Microstructure and Mechanical Properties of Directionally Solidified AlCoCrCuFeNi High-entropy Alloy

Author of the article:DENG Ni, YAN Yujie, LIANG Hang, WEI Chen, HE Yixuan, WANG Jun

Author's Workplace：State Key Laboratory of Solidification Processing, Northwestern Polytechnical University, Xi'an 710072, China

Key Words：high-entropy alloy; directional solidification; microstructure evolution; Cu segregation; hardness

Abstract：The effect of different drawing rates on microstructure, Cu segregation and mechanical properties of AlCoCrCuFeNi high-entropy alloy prepared by directional solidification was studied.

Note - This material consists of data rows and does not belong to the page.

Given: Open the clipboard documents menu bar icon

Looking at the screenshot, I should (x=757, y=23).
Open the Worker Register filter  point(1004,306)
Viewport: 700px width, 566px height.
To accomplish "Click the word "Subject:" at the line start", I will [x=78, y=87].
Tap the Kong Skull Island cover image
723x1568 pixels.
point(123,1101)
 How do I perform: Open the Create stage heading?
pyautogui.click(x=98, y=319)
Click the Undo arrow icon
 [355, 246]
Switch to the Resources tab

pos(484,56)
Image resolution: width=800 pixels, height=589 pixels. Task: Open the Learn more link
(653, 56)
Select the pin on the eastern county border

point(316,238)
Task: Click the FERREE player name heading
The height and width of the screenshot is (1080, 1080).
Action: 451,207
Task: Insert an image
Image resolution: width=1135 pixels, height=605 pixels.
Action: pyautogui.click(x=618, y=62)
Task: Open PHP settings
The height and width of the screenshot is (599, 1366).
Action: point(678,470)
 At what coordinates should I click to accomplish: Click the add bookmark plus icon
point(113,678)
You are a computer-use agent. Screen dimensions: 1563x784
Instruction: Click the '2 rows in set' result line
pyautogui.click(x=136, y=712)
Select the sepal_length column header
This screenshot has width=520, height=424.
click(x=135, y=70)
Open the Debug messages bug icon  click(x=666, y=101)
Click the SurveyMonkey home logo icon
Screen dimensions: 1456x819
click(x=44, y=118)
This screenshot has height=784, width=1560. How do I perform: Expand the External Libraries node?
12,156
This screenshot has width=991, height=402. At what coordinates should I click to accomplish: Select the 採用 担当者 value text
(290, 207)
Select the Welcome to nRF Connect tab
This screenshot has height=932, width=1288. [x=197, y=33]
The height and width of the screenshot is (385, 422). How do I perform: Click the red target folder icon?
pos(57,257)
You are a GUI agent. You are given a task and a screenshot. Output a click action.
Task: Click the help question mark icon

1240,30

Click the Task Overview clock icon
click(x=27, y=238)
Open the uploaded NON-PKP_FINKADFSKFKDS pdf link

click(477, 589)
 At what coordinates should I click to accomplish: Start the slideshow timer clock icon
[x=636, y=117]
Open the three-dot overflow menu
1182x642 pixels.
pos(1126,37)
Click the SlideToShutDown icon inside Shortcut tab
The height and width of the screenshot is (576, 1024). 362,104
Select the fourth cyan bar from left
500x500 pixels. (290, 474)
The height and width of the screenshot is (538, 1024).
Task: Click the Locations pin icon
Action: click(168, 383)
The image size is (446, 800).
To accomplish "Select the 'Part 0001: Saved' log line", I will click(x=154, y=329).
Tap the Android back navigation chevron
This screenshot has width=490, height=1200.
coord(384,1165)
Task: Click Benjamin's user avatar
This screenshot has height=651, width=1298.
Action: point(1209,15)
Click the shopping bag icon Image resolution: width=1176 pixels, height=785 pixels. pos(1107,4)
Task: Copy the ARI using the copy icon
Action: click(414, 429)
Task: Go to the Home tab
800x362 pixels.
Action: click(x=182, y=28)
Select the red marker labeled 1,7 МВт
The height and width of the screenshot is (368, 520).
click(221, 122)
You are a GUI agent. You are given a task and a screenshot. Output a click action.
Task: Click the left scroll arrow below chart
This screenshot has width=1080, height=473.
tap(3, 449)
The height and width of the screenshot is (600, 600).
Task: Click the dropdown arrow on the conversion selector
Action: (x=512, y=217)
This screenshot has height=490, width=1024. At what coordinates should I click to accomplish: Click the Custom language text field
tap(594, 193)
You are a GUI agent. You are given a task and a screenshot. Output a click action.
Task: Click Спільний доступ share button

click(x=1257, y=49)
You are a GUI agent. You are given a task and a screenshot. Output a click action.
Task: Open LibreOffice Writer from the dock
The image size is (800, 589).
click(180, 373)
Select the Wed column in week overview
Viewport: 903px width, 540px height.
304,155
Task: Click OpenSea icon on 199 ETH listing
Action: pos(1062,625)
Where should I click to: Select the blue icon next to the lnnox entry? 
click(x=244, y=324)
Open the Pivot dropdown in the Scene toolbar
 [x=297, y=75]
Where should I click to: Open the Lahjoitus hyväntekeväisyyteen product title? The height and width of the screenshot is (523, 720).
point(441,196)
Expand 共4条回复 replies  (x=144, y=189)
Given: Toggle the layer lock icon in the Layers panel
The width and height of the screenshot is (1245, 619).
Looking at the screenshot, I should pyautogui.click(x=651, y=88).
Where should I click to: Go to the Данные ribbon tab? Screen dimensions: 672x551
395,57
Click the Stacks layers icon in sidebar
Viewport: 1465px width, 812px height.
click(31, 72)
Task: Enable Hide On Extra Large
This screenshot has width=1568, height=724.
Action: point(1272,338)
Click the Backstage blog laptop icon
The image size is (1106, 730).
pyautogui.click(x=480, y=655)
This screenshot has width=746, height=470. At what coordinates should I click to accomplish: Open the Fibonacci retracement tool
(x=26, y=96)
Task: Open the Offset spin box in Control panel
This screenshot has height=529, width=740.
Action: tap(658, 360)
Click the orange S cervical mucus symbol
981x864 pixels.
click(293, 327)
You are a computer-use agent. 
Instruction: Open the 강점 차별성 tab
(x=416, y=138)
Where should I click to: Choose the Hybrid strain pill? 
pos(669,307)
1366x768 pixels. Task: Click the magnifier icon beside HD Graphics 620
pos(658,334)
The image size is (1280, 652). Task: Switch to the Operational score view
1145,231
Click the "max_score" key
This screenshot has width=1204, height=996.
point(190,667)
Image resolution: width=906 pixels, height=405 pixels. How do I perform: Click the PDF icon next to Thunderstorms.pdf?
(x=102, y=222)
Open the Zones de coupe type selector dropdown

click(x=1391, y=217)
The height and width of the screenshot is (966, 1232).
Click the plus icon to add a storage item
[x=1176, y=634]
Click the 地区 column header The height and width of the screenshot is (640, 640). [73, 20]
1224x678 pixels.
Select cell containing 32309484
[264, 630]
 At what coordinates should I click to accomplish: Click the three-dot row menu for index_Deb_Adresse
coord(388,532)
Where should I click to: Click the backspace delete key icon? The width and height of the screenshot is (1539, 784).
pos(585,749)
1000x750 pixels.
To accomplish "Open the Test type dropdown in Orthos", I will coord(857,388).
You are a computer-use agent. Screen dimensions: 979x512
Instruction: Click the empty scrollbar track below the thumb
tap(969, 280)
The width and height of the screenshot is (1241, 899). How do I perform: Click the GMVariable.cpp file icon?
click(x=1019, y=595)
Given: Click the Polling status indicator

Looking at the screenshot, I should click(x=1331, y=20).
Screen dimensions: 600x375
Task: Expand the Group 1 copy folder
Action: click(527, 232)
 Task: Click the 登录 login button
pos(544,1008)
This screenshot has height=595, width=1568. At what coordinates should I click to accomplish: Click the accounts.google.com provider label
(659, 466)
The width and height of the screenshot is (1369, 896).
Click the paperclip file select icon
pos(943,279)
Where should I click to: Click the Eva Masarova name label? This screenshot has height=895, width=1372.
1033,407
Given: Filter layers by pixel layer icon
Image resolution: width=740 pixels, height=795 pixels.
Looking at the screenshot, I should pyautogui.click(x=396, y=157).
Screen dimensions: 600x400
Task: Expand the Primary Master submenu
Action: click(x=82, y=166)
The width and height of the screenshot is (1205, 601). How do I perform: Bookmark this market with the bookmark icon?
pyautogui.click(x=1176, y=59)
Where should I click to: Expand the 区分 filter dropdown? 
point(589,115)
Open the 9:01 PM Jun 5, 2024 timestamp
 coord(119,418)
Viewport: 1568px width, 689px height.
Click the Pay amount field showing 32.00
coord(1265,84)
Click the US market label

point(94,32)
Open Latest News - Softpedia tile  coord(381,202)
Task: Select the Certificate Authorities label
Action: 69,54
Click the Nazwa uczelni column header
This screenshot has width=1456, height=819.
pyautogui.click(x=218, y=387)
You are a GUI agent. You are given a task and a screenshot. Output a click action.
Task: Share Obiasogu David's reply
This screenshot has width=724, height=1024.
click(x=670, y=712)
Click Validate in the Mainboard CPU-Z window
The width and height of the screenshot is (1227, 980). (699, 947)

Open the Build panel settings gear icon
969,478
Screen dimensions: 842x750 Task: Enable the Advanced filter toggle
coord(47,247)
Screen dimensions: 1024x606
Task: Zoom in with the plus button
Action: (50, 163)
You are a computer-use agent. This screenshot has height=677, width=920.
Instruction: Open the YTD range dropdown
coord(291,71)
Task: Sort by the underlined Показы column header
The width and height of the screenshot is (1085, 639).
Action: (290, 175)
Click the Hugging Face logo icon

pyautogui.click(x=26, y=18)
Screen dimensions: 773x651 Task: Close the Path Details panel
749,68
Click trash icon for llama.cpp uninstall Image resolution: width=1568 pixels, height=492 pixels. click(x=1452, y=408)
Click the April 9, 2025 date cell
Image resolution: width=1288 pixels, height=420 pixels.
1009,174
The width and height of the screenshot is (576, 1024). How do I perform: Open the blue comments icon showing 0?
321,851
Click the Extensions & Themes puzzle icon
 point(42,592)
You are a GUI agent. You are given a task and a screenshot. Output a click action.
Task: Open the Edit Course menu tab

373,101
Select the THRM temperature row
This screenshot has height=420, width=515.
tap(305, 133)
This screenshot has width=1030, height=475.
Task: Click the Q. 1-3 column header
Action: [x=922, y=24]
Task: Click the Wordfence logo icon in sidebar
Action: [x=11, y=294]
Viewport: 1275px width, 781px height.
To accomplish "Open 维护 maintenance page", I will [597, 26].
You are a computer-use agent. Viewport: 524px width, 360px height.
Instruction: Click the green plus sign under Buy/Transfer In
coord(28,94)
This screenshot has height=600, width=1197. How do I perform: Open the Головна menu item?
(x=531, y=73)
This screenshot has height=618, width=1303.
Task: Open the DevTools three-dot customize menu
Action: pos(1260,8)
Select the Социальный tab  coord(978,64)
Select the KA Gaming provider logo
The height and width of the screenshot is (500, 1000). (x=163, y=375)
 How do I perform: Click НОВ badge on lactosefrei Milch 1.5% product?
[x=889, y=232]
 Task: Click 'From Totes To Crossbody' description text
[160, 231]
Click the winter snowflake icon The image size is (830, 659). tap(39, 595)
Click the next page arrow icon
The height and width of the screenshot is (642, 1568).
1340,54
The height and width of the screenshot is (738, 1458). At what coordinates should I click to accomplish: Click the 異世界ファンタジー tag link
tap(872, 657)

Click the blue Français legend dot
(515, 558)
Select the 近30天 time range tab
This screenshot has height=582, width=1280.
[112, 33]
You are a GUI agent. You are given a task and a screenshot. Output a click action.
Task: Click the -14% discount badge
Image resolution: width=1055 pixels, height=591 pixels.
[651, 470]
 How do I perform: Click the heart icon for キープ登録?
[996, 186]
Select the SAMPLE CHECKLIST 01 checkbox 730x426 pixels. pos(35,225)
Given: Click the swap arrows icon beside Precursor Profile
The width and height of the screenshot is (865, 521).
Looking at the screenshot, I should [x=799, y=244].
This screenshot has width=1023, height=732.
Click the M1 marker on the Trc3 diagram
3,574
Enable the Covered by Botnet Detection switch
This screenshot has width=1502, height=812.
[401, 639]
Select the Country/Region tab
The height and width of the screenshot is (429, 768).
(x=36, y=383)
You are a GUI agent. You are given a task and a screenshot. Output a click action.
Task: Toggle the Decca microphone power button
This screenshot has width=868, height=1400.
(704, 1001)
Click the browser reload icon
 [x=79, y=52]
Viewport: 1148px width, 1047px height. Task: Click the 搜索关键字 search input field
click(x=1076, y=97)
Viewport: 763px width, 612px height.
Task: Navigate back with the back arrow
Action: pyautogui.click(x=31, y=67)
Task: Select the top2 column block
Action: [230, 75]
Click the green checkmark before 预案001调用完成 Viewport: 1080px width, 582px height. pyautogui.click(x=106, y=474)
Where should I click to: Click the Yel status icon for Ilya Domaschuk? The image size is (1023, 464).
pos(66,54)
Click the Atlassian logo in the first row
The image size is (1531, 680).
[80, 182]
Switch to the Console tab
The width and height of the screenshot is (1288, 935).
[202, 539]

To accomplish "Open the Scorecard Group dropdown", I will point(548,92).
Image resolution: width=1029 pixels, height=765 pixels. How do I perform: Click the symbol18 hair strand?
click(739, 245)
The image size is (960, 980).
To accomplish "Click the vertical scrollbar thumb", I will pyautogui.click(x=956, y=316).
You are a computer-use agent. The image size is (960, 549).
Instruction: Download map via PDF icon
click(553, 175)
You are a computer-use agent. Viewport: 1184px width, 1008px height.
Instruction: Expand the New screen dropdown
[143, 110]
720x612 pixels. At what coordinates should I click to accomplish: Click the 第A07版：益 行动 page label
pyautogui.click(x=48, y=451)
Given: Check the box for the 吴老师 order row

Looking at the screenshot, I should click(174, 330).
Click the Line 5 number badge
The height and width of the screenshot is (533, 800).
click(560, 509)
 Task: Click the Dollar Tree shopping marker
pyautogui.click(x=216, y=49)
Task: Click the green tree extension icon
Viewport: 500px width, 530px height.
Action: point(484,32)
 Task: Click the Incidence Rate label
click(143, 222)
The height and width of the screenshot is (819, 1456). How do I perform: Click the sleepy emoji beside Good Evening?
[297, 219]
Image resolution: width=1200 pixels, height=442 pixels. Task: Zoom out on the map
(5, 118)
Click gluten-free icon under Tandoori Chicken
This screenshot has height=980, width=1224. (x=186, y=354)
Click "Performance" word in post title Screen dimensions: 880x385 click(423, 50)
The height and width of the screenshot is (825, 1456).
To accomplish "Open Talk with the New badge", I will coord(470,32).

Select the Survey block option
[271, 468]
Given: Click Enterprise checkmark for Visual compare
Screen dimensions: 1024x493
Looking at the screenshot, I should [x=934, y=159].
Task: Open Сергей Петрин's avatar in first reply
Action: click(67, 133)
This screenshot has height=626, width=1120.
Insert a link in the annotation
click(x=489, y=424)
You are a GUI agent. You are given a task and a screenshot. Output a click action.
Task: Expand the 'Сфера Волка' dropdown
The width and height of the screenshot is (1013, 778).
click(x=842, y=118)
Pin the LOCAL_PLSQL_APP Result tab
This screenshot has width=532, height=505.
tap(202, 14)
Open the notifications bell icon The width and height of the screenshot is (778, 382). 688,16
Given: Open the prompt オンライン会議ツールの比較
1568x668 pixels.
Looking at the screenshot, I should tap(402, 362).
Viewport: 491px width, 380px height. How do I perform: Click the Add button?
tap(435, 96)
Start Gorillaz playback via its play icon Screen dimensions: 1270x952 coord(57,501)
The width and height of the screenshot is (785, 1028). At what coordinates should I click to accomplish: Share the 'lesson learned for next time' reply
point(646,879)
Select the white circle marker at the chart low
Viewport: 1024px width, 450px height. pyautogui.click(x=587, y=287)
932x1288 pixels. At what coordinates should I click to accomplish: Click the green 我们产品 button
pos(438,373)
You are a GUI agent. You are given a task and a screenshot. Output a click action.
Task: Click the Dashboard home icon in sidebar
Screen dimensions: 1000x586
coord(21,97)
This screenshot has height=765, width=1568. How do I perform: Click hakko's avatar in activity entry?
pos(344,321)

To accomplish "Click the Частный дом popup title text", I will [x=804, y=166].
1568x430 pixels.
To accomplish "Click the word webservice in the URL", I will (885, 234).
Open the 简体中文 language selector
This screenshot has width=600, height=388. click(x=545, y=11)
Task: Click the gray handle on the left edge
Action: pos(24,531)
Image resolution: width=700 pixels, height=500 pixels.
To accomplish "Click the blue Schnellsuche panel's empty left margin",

The results show that the directionally solidified AlCoCrCuFeNi high-entropy alloy still has two simple BCC and FCC crystal structures, and its microstructure is composed of FeCoCr-rich, AlNi-rich and Cu-rich phases. With the increase of drawing rate, the solidification microstructure gradually changes from coarse dendrite to thin lamellar-dendrite, and the dendrite arm spacings decrease significantly. Under different drawing rates, the Cu-rich phase is segregated between dendrites and discontinuous zigzag distribution is formed at the boundary of FeCoCr-rich phase, and Cu-rich precipitate is formed in AlNi-rich phase. With the increase of the drawing rate, the Cu-rich precipitate changes from submicron to nanometer scale, and the concentration of Cu atoms in the Cu-rich phase decreases. The microhardness difference of different locations in the alloy decreases with the increase of drawing rate, and the average microhardness increases from 358 HV to 375 HV.